§ Data to use:
'''
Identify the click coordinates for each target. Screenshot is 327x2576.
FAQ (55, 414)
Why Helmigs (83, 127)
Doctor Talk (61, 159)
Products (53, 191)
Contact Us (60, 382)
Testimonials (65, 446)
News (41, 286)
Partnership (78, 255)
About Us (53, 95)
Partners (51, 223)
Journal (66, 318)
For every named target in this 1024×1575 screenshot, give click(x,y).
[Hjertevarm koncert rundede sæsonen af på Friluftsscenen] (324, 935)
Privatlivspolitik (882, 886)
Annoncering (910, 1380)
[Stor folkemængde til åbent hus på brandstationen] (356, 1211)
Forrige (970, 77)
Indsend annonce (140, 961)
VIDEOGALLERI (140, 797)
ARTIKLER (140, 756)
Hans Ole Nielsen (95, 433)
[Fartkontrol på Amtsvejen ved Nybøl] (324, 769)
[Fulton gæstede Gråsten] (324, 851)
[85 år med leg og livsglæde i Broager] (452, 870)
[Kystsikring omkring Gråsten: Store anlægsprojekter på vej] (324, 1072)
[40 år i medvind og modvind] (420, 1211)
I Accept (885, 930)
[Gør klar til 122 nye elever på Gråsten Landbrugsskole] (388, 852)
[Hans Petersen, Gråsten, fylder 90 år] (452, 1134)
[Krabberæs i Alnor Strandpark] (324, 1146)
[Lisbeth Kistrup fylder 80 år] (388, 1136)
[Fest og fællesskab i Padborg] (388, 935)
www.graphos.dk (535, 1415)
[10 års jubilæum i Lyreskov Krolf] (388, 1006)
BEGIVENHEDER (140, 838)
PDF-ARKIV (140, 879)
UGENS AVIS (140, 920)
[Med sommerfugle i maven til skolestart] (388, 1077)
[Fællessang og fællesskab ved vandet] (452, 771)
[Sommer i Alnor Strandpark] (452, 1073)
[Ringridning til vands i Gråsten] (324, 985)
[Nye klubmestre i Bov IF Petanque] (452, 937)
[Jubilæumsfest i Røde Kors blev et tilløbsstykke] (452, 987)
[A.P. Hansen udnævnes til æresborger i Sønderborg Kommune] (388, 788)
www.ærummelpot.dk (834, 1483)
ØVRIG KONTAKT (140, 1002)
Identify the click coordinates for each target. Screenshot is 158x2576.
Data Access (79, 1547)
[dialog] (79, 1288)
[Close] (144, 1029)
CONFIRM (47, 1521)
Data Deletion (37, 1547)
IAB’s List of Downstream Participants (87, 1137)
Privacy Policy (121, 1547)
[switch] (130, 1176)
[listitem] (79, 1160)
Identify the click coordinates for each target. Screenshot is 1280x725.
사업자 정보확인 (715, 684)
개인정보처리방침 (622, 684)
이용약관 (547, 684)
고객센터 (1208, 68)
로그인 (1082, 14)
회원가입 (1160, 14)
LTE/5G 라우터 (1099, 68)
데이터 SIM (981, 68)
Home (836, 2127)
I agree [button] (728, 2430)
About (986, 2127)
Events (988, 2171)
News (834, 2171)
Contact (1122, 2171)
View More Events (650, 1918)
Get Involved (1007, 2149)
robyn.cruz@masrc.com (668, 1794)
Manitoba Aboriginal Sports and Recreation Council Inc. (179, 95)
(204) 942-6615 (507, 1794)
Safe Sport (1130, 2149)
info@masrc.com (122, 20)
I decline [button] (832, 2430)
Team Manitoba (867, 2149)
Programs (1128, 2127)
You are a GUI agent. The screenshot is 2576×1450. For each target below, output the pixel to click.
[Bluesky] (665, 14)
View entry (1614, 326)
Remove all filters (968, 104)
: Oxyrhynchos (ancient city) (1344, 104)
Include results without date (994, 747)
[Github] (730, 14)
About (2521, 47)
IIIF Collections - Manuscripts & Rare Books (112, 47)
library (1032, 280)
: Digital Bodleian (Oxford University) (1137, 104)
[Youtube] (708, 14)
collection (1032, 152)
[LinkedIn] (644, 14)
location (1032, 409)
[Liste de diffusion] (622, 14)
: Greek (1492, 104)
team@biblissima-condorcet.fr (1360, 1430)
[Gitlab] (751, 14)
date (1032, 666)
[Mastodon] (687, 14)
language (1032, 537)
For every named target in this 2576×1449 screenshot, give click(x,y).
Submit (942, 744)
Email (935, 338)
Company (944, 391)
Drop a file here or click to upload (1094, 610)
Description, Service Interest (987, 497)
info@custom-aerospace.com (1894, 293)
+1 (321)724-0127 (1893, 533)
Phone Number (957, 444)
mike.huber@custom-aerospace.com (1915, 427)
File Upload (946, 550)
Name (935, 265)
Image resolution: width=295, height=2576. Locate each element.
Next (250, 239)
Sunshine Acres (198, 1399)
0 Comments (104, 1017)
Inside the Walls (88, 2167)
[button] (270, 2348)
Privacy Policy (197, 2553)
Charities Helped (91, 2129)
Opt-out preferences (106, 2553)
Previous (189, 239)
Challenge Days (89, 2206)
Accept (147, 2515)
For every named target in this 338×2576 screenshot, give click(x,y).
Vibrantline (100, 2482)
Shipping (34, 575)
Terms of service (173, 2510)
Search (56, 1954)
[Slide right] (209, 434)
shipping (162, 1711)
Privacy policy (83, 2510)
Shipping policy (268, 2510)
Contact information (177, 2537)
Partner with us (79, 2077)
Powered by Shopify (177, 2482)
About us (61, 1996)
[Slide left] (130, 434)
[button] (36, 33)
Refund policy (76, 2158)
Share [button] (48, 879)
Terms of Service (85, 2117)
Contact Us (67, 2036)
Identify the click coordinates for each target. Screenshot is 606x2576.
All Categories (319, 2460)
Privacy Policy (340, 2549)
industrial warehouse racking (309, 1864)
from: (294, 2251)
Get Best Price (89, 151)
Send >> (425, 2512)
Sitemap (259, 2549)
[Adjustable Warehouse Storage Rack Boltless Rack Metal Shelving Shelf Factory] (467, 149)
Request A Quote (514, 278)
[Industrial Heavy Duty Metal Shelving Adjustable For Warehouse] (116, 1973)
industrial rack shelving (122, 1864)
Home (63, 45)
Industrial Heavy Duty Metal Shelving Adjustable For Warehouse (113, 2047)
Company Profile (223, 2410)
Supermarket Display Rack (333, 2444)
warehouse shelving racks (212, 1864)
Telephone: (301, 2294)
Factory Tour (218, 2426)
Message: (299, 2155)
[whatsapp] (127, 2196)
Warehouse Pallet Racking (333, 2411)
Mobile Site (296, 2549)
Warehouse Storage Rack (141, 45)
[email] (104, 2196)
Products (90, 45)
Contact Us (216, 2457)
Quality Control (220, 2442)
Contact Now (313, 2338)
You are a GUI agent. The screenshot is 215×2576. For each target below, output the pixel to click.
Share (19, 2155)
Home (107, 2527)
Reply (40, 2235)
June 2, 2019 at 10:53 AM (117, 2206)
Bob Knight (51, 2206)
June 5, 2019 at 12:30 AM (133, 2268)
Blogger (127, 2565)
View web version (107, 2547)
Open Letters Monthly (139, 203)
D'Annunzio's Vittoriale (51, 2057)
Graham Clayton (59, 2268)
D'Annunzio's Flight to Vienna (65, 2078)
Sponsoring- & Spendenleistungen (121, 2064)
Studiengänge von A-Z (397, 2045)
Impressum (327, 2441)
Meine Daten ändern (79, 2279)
'''
§ Task description:
Please restate the material above, word for word and in full.

§ Solution:
Identify the click coordinates for each target. Screenshot is 327x2576.
FAQ (55, 414)
Why Helmigs (83, 127)
Doctor Talk (61, 159)
Products (53, 191)
Contact Us (60, 382)
Testimonials (65, 446)
News (41, 286)
Partnership (78, 255)
About Us (53, 95)
Partners (51, 223)
Journal (66, 318)
For every named target in this 1024×1575 screenshot, give click(x,y).
[Hjertevarm koncert rundede sæsonen af på Friluftsscenen] (324, 935)
Privatlivspolitik (882, 886)
Annoncering (910, 1380)
[Stor folkemængde til åbent hus på brandstationen] (356, 1211)
Forrige (970, 77)
Indsend annonce (140, 961)
VIDEOGALLERI (140, 797)
ARTIKLER (140, 756)
Hans Ole Nielsen (95, 433)
[Fartkontrol på Amtsvejen ved Nybøl] (324, 769)
[Fulton gæstede Gråsten] (324, 851)
[85 år med leg og livsglæde i Broager] (452, 870)
[Kystsikring omkring Gråsten: Store anlægsprojekter på vej] (324, 1072)
[40 år i medvind og modvind] (420, 1211)
I Accept (885, 930)
[Gør klar til 122 nye elever på Gråsten Landbrugsskole] (388, 852)
[Hans Petersen, Gråsten, fylder 90 år] (452, 1134)
[Krabberæs i Alnor Strandpark] (324, 1146)
[Lisbeth Kistrup fylder 80 år] (388, 1136)
[Fest og fællesskab i Padborg] (388, 935)
www.graphos.dk (535, 1415)
[10 års jubilæum i Lyreskov Krolf] (388, 1006)
BEGIVENHEDER (140, 838)
PDF-ARKIV (140, 879)
UGENS AVIS (140, 920)
[Med sommerfugle i maven til skolestart] (388, 1077)
[Fællessang og fællesskab ved vandet] (452, 771)
[Sommer i Alnor Strandpark] (452, 1073)
[Ringridning til vands i Gråsten] (324, 985)
[Nye klubmestre i Bov IF Petanque] (452, 937)
[Jubilæumsfest i Røde Kors blev et tilløbsstykke] (452, 987)
[A.P. Hansen udnævnes til æresborger i Sønderborg Kommune] (388, 788)
www.ærummelpot.dk (834, 1483)
ØVRIG KONTAKT (140, 1002)
Identify the click coordinates for each target. Screenshot is 158x2576.
Data Access (79, 1547)
[dialog] (79, 1288)
[Close] (144, 1029)
CONFIRM (47, 1521)
Data Deletion (37, 1547)
IAB’s List of Downstream Participants (87, 1137)
Privacy Policy (121, 1547)
[switch] (130, 1176)
[listitem] (79, 1160)
Identify the click coordinates for each target. Screenshot is 1280x725.
사업자 정보확인 (715, 684)
개인정보처리방침 (622, 684)
이용약관 (547, 684)
고객센터 (1208, 68)
로그인 (1082, 14)
회원가입 (1160, 14)
LTE/5G 라우터 (1099, 68)
데이터 SIM (981, 68)
Home (836, 2127)
I agree [button] (728, 2430)
About (986, 2127)
Events (988, 2171)
News (834, 2171)
Contact (1122, 2171)
View More Events (650, 1918)
Get Involved (1007, 2149)
robyn.cruz@masrc.com (668, 1794)
Manitoba Aboriginal Sports and Recreation Council Inc. (179, 95)
(204) 942-6615 (507, 1794)
Safe Sport (1130, 2149)
info@masrc.com (122, 20)
I decline [button] (832, 2430)
Team Manitoba (867, 2149)
Programs (1128, 2127)
You are a GUI agent. The screenshot is 2576×1450. For each target below, output the pixel to click.
[Bluesky] (665, 14)
View entry (1614, 326)
Remove all filters (968, 104)
: Oxyrhynchos (ancient city) (1344, 104)
Include results without date (994, 747)
[Github] (730, 14)
About (2521, 47)
IIIF Collections - Manuscripts & Rare Books (112, 47)
library (1032, 280)
: Digital Bodleian (Oxford University) (1137, 104)
[Youtube] (708, 14)
collection (1032, 152)
[LinkedIn] (644, 14)
location (1032, 409)
[Liste de diffusion] (622, 14)
: Greek (1492, 104)
team@biblissima-condorcet.fr (1360, 1430)
[Gitlab] (751, 14)
date (1032, 666)
[Mastodon] (687, 14)
language (1032, 537)
For every named target in this 2576×1449 screenshot, give click(x,y).
Submit (942, 744)
Email (935, 338)
Company (944, 391)
Drop a file here or click to upload (1094, 610)
Description, Service Interest (987, 497)
info@custom-aerospace.com (1894, 293)
+1 (321)724-0127 (1893, 533)
Phone Number (957, 444)
mike.huber@custom-aerospace.com (1915, 427)
File Upload (946, 550)
Name (935, 265)
Image resolution: width=295, height=2576. Locate each element.
Next (250, 239)
Sunshine Acres (198, 1399)
0 Comments (104, 1017)
Inside the Walls (88, 2167)
[button] (270, 2348)
Privacy Policy (197, 2553)
Charities Helped (91, 2129)
Opt-out preferences (106, 2553)
Previous (189, 239)
Challenge Days (89, 2206)
Accept (147, 2515)
For every named target in this 338×2576 screenshot, give click(x,y).
Vibrantline (100, 2482)
Shipping (34, 575)
Terms of service (173, 2510)
Search (56, 1954)
[Slide right] (209, 434)
shipping (162, 1711)
Privacy policy (83, 2510)
Shipping policy (268, 2510)
Contact information (177, 2537)
Partner with us (79, 2077)
Powered by Shopify (177, 2482)
About us (61, 1996)
[Slide left] (130, 434)
[button] (36, 33)
Refund policy (76, 2158)
Share [button] (48, 879)
Terms of Service (85, 2117)
Contact Us (67, 2036)
Identify the click coordinates for each target. Screenshot is 606x2576.
All Categories (319, 2460)
Privacy Policy (340, 2549)
industrial warehouse racking (309, 1864)
from: (294, 2251)
Get Best Price (89, 151)
Send >> (425, 2512)
Sitemap (259, 2549)
[Adjustable Warehouse Storage Rack Boltless Rack Metal Shelving Shelf Factory] (467, 149)
Request A Quote (514, 278)
[Industrial Heavy Duty Metal Shelving Adjustable For Warehouse] (116, 1973)
industrial rack shelving (122, 1864)
Home (63, 45)
Industrial Heavy Duty Metal Shelving Adjustable For Warehouse (113, 2047)
Company Profile (223, 2410)
Supermarket Display Rack (333, 2444)
warehouse shelving racks (212, 1864)
Telephone: (301, 2294)
Factory Tour (218, 2426)
Message: (299, 2155)
[whatsapp] (127, 2196)
Warehouse Pallet Racking (333, 2411)
Mobile Site (296, 2549)
Warehouse Storage Rack (141, 45)
[email] (104, 2196)
Products (90, 45)
Contact Us (216, 2457)
Quality Control (220, 2442)
Contact Now (313, 2338)
You are a GUI agent. The screenshot is 215×2576. For each target below, output the pixel to click.
Share (19, 2155)
Home (107, 2527)
Reply (40, 2235)
June 2, 2019 at 10:53 AM (117, 2206)
Bob Knight (51, 2206)
June 5, 2019 at 12:30 AM (133, 2268)
Blogger (127, 2565)
View web version (107, 2547)
Open Letters Monthly (139, 203)
D'Annunzio's Vittoriale (51, 2057)
Graham Clayton (59, 2268)
D'Annunzio's Flight to Vienna (65, 2078)
Sponsoring- & Spendenleistungen (121, 2064)
Studiengänge von A-Z (397, 2045)
Impressum (327, 2441)
Meine Daten ändern (79, 2279)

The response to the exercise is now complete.